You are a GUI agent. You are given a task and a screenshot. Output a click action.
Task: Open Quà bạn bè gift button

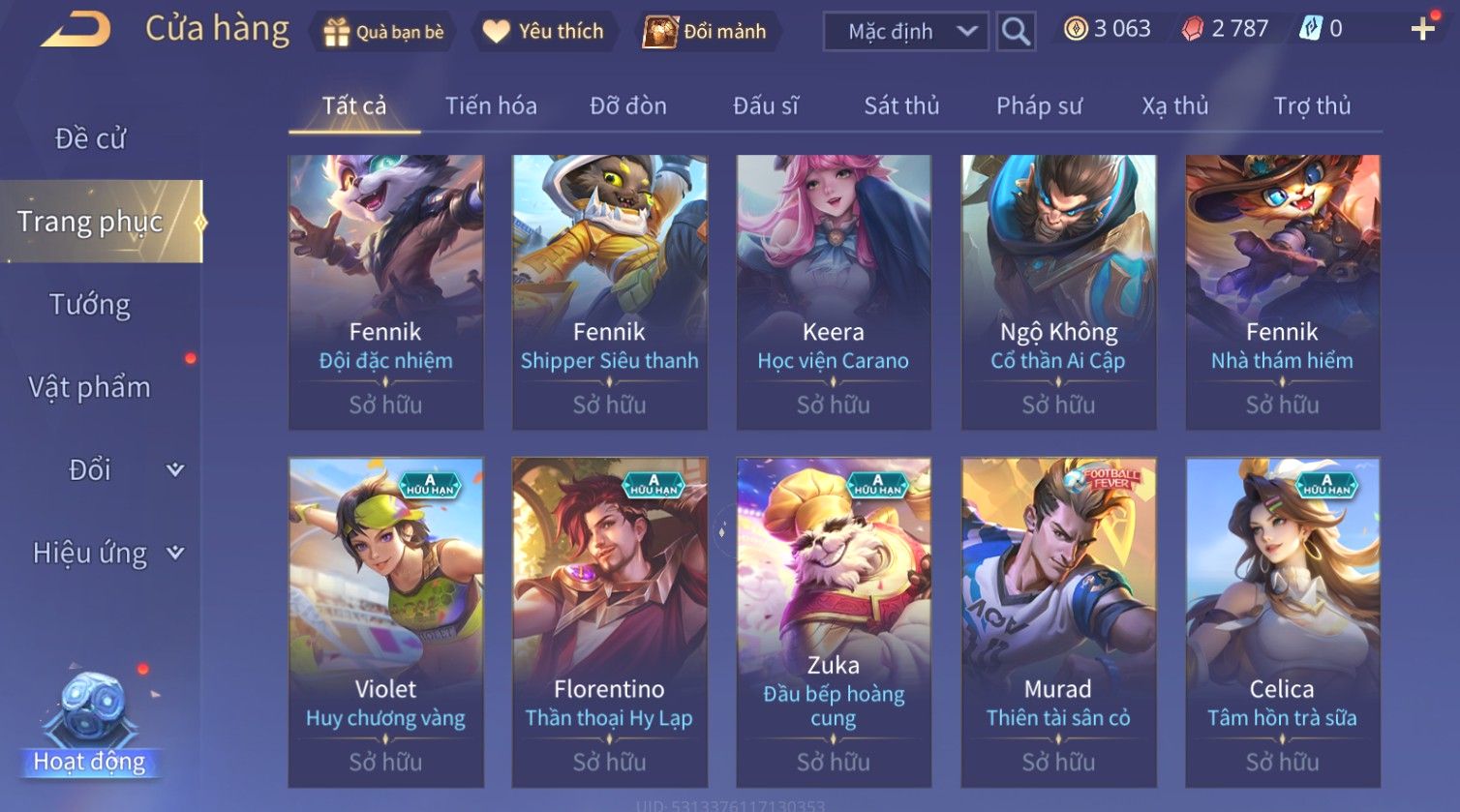383,32
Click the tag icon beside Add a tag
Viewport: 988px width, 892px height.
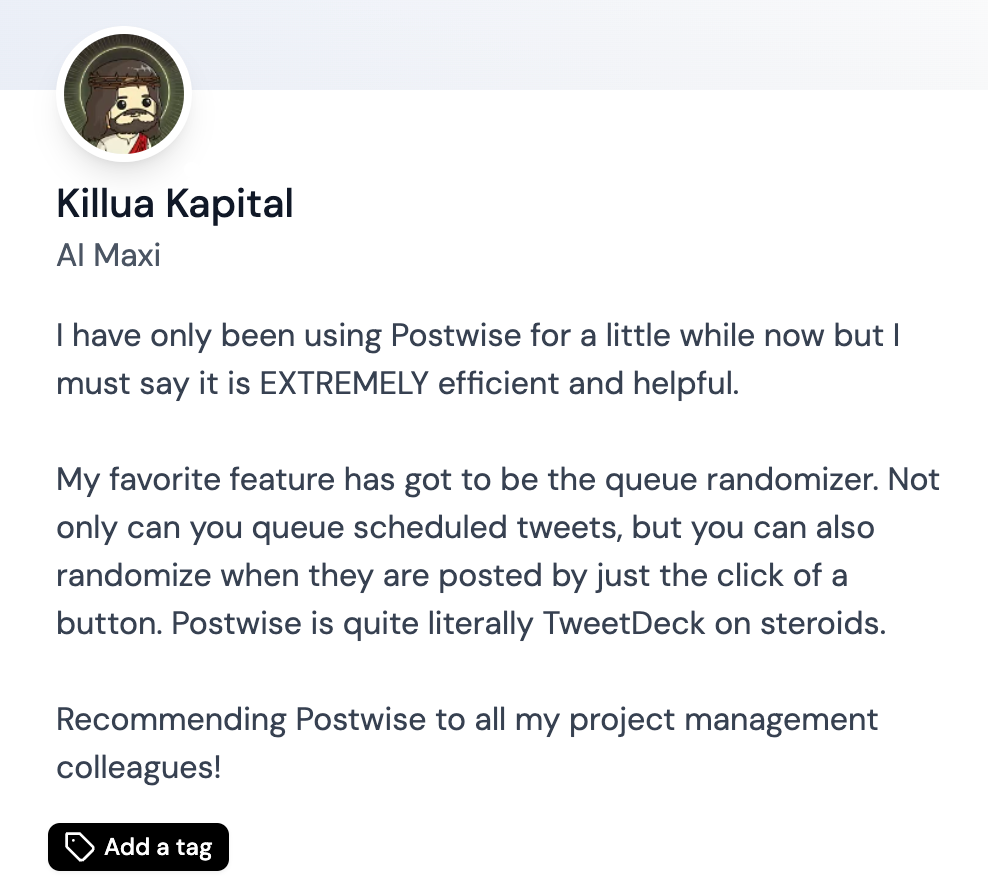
------------------------
### ASSIGNED TASK
Output nothing but the lines from the line with "Click the tag icon beside Add a tag" through the last line of the material above, please, word for word and without the pictures.

### OUTPUT BELOW
Click the tag icon beside Add a tag
Viewport: 988px width, 892px height.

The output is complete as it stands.